Kami adalah keluarga. Itu kesimpulan kami. Ketika pembaca linimasa ada yang memberi saran soal navigasi web, tampilan blog, ukuran font, dan kepraktisan saat membaca, kami anggap sebagai bahan masukkan yang berarti. Kami segera diskusikan. Lalu ditindaklanjuti? Belum tentu. Masih dipikir-pikir lagi. Kami menyukai tampilan blog saat ini, walaupun kelemahannya adalah belum tercantum jelas nama penulis di setiap postingan setiap harinya. Ndakpapa. Pelan-pelan. Toh akhirnya pembaca mengetahui sendiri siapa yang tugas jaga dan piket hari ini. Fa Jumat, Roy Sabtu, Glenn Minggu, Gandrasta Senin, Agun Selasa, Gono Rabu, dan Nauval di hari Kamis. Ketika postingan muncul di hari itu, berarti petugas jaga-lah yang menulisnya.

+++

Linimasa Quo Vadis.

Hingga saat ini aku dan teman-teman linimasa tak tahu mau berujung dan berakhir dengan gaya macam apa linimasa ini. Dijual kepada raja media-kah? Diisi dengan berbagai iklan yang bejibun mirip dengkul dan koreng yang datang silih berganti di laman detik.com, mati suri tanpa alasan yang jelas, atau diam-diam menjelma sebagai situs properti yang menawarkan harga perumahan, pemakaman dan info kos-kosan. Entahlah. Aku ndak tahu. Satu yang jelas: kami masih begitu menikmatinya. Apalagi jika anda, pembaca mau untuk mengisi kolom komentar, atau susah payah mention akun twitter salah satu akun penulis, atau dengan mengirimi kami puja-puji. Bohong jika kami tidak menikmati itu. Respon pembaca bagian dari semangat linimasa.
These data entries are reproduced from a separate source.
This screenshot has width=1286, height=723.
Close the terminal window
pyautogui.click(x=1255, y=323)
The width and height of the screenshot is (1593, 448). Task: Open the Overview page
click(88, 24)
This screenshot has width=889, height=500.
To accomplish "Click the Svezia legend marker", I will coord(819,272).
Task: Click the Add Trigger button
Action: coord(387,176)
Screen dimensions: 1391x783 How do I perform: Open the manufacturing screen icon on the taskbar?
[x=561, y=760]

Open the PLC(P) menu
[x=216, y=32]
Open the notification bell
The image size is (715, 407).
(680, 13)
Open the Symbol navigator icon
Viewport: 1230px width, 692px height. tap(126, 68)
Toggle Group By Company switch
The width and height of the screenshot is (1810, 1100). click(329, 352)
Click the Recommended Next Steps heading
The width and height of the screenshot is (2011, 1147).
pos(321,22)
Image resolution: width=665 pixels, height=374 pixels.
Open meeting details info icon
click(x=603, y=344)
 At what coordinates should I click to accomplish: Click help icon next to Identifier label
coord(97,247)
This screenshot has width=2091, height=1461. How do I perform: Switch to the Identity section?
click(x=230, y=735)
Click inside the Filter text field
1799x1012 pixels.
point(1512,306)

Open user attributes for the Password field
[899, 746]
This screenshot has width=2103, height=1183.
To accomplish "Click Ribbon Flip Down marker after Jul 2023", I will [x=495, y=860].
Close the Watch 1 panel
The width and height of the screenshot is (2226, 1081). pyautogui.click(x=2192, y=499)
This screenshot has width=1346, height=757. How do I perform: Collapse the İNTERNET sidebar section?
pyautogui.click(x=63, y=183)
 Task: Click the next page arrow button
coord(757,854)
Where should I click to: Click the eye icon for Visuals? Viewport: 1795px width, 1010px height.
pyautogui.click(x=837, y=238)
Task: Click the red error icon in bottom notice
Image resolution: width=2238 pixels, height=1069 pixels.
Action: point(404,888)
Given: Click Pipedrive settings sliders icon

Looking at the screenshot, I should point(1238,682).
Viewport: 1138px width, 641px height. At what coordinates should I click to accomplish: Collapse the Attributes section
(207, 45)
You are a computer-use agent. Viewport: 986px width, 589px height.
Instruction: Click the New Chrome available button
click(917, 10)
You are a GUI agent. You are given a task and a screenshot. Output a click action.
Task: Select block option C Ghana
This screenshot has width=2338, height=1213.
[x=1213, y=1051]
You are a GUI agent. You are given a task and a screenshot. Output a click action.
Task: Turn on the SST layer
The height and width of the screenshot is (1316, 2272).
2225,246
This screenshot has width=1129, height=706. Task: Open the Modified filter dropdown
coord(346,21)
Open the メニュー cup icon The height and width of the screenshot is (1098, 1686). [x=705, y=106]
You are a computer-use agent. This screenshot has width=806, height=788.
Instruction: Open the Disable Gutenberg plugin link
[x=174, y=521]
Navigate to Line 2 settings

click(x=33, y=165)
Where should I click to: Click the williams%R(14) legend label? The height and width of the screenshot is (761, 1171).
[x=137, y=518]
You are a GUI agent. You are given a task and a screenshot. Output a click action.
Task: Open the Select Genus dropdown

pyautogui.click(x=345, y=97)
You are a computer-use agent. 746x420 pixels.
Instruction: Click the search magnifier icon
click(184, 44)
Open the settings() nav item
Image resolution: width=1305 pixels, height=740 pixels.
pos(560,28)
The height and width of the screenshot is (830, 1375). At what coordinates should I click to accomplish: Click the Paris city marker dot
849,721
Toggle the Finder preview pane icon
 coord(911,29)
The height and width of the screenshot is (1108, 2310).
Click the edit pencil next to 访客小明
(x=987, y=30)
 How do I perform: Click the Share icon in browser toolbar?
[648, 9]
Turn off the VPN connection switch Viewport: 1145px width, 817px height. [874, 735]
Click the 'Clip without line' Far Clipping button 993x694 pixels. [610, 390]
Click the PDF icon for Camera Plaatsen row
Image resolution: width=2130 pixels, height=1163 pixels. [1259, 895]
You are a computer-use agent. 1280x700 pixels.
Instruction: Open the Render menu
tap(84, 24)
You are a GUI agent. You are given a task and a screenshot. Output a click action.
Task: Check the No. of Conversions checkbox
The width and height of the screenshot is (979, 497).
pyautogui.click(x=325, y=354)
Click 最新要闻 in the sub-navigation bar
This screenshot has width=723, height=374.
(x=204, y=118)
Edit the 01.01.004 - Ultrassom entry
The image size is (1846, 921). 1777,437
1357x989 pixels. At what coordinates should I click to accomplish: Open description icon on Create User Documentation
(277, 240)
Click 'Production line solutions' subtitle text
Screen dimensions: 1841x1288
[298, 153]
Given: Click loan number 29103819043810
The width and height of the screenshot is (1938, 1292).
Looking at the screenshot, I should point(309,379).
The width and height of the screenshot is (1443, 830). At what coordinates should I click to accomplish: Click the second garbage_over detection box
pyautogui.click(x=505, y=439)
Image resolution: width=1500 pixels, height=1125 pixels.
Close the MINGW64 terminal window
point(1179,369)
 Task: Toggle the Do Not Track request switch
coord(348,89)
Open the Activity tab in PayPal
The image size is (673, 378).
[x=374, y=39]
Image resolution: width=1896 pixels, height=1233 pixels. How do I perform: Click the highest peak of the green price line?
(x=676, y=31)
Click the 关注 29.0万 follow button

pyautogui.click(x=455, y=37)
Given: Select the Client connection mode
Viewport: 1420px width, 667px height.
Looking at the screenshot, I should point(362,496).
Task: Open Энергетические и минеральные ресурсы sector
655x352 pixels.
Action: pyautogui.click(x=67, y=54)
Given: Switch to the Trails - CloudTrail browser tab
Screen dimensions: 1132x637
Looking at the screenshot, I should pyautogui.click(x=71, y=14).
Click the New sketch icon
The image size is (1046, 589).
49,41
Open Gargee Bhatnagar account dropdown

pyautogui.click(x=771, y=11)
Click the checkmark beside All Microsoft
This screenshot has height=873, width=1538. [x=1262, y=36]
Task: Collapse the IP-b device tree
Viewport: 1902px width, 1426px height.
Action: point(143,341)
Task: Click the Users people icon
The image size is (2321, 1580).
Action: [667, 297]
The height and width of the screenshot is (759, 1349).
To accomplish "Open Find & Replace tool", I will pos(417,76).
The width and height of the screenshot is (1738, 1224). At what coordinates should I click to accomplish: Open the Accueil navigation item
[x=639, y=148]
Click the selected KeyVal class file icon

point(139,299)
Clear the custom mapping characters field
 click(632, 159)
Tulisan ini sebetulnya sebuah contoh kecil kecurangan. Alasannya sederhana.  Karena tulisan kali ini tidak menampilkan topik apapun kecuali menceritakan diri sendiri. Apa boleh bikin. Catatan kecil ini aku tulis buat teman-teman para penulis linimasa yang setiap hari telah dengan sudi, (mungkin) agak berat hati, menampilkan pendapat, berbagi informasi dan opini. Ada saatnya untuk selfie. Bukan lewat gambar, tapi postingan. Semoga Fa, Glenn, Gandrasta, Agun, Gono, dan Nauval dapat memaklumi.  Aku cinta kalian.

Terima kasih. Terima kasih. Dan terima kasih.

oh ya satu lagi. HIDUP SCIENTOLOGY !!!